== Problem statement ==
Nothing outside the range below should be printed. Output exactly the lines from the line with "Bajo los ecos del Tucumanazo (261, 2480)" to the line with "historia (527, 2307)", both included.

== Information provided ==
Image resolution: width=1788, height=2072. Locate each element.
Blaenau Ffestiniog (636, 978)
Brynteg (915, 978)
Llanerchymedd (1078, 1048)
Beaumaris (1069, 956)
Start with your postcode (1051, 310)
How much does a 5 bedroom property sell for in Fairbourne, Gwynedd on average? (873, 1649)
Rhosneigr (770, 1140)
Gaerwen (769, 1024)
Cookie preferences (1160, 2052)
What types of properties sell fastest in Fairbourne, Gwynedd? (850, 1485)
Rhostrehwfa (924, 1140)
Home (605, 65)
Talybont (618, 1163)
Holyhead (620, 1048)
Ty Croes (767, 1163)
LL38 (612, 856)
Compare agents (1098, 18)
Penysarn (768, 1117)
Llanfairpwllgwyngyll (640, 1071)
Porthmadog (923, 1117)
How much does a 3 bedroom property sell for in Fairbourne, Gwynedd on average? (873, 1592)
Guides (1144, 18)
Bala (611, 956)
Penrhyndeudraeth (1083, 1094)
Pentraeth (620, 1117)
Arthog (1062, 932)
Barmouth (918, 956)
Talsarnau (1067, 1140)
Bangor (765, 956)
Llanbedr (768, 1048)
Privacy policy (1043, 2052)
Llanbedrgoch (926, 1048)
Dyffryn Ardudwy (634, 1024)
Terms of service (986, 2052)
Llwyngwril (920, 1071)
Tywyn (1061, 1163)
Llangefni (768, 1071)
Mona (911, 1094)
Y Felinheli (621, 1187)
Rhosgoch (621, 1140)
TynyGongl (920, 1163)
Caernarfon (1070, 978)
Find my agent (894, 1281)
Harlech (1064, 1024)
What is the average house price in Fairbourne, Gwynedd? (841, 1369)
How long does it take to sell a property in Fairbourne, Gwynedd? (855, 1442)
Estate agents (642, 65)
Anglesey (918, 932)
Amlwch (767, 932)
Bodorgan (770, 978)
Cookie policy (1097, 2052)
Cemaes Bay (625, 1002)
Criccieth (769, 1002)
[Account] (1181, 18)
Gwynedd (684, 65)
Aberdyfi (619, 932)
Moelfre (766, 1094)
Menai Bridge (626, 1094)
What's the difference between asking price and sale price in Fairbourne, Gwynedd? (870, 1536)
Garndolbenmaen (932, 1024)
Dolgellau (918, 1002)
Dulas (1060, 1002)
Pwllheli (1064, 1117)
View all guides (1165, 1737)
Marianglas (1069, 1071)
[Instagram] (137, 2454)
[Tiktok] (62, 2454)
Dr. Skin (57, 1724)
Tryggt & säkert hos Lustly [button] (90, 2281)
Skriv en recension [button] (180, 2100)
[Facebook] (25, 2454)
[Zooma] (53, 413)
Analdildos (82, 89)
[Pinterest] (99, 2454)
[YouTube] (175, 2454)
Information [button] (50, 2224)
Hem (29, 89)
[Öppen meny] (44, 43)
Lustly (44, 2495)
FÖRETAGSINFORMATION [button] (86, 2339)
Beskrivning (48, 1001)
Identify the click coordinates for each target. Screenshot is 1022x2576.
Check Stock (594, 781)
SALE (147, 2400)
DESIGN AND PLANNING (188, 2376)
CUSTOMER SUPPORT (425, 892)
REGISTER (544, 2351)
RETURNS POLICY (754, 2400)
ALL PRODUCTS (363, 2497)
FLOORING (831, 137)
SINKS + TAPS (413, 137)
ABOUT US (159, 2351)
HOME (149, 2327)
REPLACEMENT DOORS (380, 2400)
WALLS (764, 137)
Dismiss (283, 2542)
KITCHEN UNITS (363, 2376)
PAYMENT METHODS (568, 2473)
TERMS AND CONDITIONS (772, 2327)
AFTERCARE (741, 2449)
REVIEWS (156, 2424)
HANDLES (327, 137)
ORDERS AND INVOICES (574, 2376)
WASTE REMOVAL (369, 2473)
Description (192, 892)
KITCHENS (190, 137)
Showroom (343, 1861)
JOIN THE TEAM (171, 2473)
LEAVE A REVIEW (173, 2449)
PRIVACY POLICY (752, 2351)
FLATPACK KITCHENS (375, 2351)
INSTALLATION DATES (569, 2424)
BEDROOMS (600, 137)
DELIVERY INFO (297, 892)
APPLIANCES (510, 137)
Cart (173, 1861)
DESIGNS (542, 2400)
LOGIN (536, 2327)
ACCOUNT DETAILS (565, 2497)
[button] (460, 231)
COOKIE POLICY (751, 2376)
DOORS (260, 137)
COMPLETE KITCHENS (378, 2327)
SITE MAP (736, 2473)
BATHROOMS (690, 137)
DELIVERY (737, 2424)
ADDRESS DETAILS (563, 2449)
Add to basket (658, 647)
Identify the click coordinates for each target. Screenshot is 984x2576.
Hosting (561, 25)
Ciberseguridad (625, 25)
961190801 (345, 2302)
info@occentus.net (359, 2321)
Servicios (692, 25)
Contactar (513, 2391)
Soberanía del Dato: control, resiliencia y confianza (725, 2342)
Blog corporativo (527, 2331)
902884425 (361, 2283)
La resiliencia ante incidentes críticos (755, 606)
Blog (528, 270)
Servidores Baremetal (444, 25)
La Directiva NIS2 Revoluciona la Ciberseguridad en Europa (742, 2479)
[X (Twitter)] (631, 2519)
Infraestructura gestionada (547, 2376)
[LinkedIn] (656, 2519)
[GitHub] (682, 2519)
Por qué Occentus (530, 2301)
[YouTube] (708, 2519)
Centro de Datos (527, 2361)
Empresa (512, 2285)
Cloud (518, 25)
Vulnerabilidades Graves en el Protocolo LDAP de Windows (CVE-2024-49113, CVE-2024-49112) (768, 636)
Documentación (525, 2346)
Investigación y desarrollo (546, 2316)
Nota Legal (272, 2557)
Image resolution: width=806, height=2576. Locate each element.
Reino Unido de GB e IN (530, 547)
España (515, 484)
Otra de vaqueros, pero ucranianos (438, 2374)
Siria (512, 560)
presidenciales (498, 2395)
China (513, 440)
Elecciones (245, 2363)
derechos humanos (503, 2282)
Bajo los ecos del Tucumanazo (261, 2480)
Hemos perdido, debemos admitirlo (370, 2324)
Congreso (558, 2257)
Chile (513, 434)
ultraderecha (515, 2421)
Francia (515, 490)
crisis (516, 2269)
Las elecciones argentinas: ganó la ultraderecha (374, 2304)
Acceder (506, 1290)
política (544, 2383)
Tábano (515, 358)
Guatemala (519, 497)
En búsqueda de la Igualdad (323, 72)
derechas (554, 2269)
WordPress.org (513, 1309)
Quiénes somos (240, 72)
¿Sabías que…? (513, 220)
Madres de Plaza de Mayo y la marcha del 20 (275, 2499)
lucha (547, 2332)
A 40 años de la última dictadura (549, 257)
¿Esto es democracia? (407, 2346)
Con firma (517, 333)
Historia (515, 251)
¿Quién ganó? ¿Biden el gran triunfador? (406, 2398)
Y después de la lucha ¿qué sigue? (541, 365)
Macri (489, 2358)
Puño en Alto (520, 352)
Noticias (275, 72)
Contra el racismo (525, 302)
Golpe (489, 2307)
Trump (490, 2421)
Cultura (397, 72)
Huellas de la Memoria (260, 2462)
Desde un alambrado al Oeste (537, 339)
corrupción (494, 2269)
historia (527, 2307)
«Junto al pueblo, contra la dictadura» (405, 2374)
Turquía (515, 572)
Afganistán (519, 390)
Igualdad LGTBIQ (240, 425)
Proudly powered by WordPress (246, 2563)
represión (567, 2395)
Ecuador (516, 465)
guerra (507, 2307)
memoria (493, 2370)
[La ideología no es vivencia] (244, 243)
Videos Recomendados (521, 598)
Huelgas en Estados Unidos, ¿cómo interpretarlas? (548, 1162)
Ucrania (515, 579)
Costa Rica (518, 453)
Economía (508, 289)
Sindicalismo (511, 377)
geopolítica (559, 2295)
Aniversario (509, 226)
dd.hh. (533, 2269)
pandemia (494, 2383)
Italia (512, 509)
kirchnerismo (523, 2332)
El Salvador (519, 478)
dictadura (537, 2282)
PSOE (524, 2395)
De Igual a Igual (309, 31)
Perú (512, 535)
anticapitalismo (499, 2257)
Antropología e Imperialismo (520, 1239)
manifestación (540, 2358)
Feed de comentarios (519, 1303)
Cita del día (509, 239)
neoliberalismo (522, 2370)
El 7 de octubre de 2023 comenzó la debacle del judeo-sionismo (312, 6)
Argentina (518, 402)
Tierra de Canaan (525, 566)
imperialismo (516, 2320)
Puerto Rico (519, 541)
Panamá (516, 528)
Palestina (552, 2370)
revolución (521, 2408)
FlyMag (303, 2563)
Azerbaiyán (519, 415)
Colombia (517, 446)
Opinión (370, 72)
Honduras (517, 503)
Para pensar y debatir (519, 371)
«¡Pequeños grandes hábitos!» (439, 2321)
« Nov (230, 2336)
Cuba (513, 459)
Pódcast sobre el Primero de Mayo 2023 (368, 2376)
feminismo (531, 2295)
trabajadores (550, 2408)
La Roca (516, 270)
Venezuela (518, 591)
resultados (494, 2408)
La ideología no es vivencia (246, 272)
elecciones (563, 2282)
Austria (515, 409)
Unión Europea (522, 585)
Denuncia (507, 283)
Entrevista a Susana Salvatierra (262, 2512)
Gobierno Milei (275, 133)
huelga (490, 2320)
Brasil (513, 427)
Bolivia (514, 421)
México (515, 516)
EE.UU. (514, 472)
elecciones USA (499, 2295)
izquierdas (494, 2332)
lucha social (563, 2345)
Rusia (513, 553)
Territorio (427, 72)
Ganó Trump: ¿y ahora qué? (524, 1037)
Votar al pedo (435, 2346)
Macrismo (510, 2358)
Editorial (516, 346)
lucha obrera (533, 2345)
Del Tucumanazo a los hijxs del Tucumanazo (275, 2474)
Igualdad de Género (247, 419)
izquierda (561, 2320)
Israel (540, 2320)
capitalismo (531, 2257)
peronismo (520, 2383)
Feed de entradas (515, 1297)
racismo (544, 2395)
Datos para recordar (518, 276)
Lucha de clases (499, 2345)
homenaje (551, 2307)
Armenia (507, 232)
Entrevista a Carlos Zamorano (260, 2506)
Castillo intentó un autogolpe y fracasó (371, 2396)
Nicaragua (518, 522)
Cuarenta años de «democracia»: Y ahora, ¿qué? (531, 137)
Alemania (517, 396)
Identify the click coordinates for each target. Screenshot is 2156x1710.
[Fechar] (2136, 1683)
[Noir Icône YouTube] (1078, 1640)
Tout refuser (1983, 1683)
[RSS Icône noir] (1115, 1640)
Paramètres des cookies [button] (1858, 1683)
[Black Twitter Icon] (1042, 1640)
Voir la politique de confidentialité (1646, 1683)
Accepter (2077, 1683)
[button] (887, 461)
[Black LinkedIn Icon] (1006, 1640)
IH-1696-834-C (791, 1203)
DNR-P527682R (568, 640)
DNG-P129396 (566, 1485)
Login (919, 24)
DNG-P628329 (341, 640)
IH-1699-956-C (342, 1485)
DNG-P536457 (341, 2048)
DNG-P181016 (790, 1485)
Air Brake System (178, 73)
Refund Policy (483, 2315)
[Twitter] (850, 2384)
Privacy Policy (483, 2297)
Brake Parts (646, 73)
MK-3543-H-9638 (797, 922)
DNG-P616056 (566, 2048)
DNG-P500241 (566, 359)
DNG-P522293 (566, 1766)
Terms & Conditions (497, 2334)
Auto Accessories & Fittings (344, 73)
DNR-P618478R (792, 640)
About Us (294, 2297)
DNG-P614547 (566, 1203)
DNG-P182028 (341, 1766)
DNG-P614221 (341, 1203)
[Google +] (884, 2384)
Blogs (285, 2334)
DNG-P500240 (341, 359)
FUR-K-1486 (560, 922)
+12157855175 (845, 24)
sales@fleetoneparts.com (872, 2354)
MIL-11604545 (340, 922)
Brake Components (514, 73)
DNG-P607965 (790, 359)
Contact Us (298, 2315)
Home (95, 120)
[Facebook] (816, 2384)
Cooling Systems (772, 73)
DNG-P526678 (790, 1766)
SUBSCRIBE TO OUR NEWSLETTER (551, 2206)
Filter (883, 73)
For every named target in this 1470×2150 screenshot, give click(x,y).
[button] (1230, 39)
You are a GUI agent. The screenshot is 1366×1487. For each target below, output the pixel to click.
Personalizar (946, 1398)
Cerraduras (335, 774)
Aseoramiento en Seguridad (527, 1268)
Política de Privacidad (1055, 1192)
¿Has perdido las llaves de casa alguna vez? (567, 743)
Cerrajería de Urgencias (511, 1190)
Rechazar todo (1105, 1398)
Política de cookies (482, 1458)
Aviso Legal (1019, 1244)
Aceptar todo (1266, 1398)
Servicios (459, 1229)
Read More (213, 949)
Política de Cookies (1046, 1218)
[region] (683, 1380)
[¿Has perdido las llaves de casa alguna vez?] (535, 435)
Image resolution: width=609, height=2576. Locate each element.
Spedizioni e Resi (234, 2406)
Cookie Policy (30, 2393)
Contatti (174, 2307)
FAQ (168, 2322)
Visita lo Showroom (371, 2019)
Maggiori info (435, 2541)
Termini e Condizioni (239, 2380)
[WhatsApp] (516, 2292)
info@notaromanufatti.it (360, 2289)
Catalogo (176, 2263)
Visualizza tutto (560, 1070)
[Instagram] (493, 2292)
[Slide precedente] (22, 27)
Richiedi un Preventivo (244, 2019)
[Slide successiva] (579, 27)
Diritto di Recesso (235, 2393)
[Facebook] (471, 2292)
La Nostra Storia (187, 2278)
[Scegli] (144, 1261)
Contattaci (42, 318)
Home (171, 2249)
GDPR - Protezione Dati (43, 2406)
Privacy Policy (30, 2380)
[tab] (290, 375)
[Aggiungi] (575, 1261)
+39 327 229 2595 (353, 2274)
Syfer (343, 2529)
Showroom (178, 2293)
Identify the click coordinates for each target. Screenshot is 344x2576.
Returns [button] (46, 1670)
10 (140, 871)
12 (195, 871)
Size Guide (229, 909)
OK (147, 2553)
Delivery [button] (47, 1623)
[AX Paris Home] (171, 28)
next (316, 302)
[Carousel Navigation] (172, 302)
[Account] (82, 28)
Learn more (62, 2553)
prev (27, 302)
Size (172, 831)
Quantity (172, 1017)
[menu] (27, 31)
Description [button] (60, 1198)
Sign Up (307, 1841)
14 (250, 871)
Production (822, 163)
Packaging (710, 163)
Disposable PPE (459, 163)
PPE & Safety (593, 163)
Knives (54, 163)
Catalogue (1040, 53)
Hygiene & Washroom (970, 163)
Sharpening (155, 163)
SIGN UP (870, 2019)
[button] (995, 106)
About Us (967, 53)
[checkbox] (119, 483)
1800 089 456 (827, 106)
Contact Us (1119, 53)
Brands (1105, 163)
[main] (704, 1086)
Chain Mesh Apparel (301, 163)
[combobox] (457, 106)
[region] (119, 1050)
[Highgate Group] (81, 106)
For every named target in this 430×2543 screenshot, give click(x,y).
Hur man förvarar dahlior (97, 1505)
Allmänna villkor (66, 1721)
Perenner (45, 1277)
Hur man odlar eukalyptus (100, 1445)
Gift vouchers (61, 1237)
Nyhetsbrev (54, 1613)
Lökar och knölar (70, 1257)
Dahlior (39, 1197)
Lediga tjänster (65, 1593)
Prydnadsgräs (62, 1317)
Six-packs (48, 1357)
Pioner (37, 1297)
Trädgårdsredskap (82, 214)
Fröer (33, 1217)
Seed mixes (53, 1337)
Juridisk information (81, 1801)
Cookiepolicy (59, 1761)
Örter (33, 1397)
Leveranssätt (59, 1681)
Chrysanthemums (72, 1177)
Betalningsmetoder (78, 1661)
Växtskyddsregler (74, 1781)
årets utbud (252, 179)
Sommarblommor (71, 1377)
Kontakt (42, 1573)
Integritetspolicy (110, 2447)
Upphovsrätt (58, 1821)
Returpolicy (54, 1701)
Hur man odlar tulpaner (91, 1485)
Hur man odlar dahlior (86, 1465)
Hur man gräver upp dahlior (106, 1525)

== Expected answer ==
Bajo los ecos del Tucumanazo (261, 2480)
Hemos perdido, debemos admitirlo (370, 2324)
Congreso (558, 2257)
Chile (513, 434)
ultraderecha (515, 2421)
Francia (515, 490)
crisis (516, 2269)
Las elecciones argentinas: ganó la ultraderecha (374, 2304)
Acceder (506, 1290)
política (544, 2383)
Tábano (515, 358)
Guatemala (519, 497)
En búsqueda de la Igualdad (323, 72)
derechas (554, 2269)
WordPress.org (513, 1309)
Quiénes somos (240, 72)
¿Sabías que…? (513, 220)
Madres de Plaza de Mayo y la marcha del 20 (275, 2499)
lucha (547, 2332)
A 40 años de la última dictadura (549, 257)
¿Esto es democracia? (407, 2346)
Con firma (517, 333)
Historia (515, 251)
¿Quién ganó? ¿Biden el gran triunfador? (406, 2398)
Y después de la lucha ¿qué sigue? (541, 365)
Macri (489, 2358)
Puño en Alto (520, 352)
Noticias (275, 72)
Contra el racismo (525, 302)
Golpe (489, 2307)
Trump (490, 2421)
Cultura (397, 72)
Huellas de la Memoria (260, 2462)
Desde un alambrado al Oeste (537, 339)
corrupción (494, 2269)
historia (527, 2307)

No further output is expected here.